EXERCISE DETAILS: Rewrite the material as a JSON list of strings, one per line and without blank lines, starting at the line that contains "The width and" and stopping after the line that contains "point(1603,292)".

AVAILABLE DATA:
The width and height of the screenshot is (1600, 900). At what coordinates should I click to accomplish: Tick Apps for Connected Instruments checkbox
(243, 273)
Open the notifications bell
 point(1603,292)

---

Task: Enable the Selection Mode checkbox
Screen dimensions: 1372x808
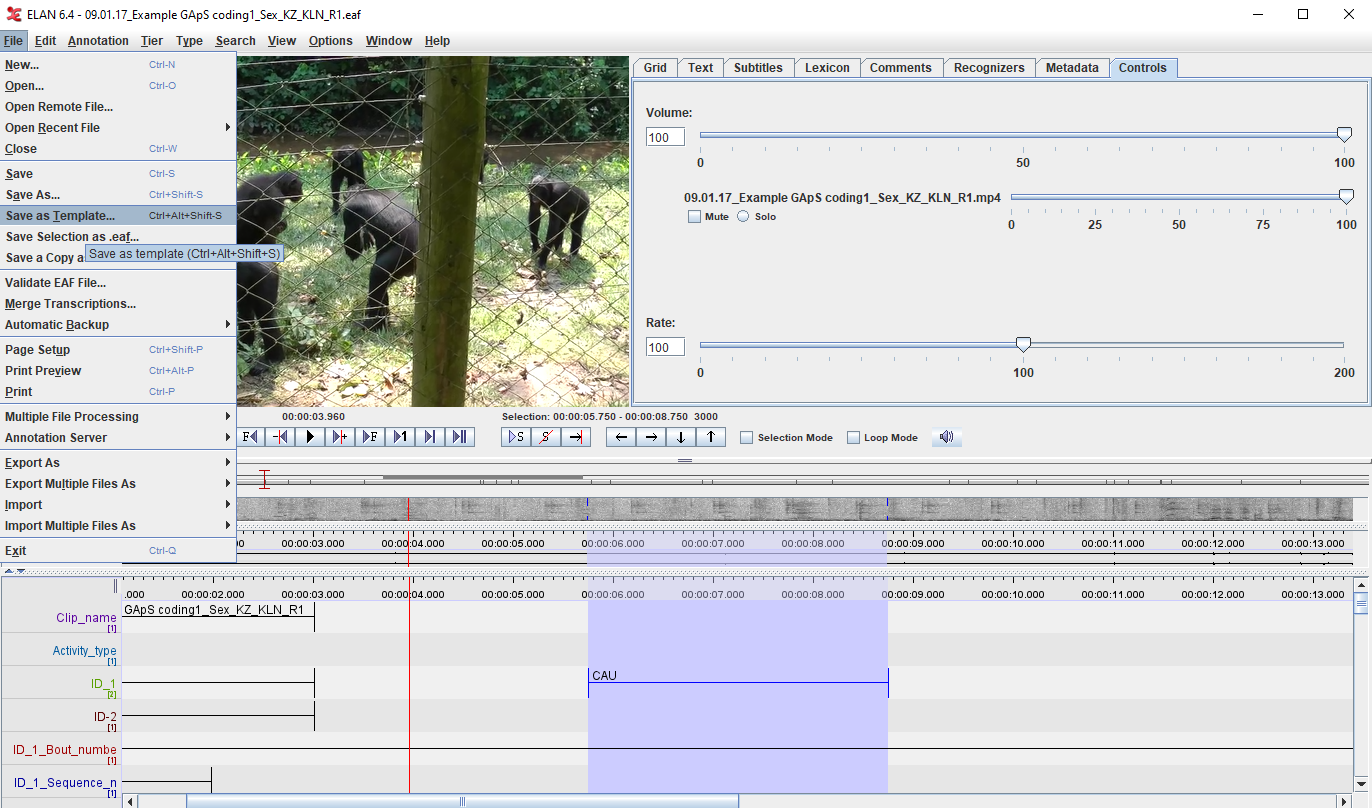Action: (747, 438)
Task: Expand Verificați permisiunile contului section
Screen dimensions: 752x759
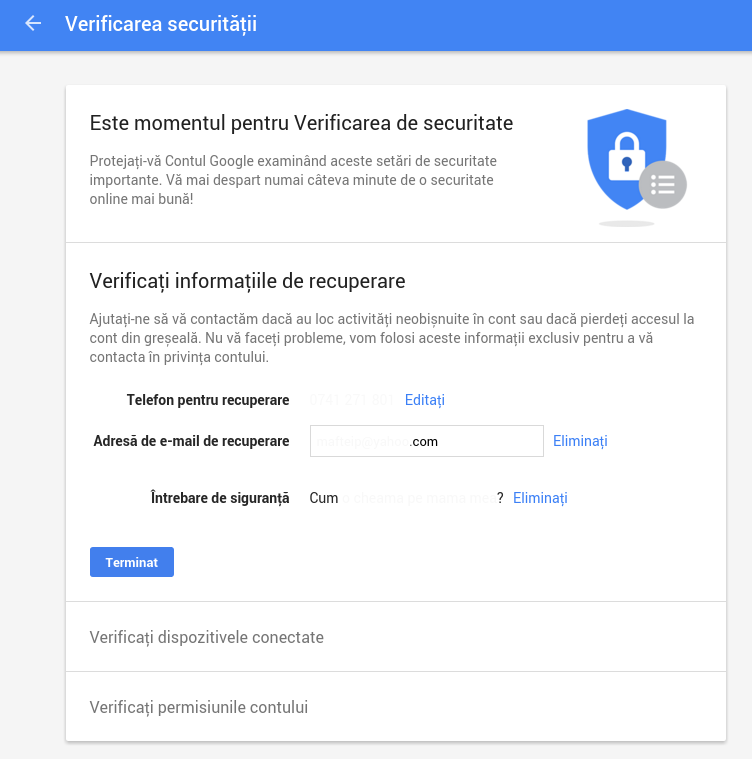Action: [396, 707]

OUTPUT FOR THIS EXERCISE:
[
  "The width and height of the screenshot is (1600, 900). At what coordinates should I click to accomplish: Tick Apps for Connected Instruments checkbox",
  "(243, 273)",
  "Open the notifications bell",
  " point(1603,292)"
]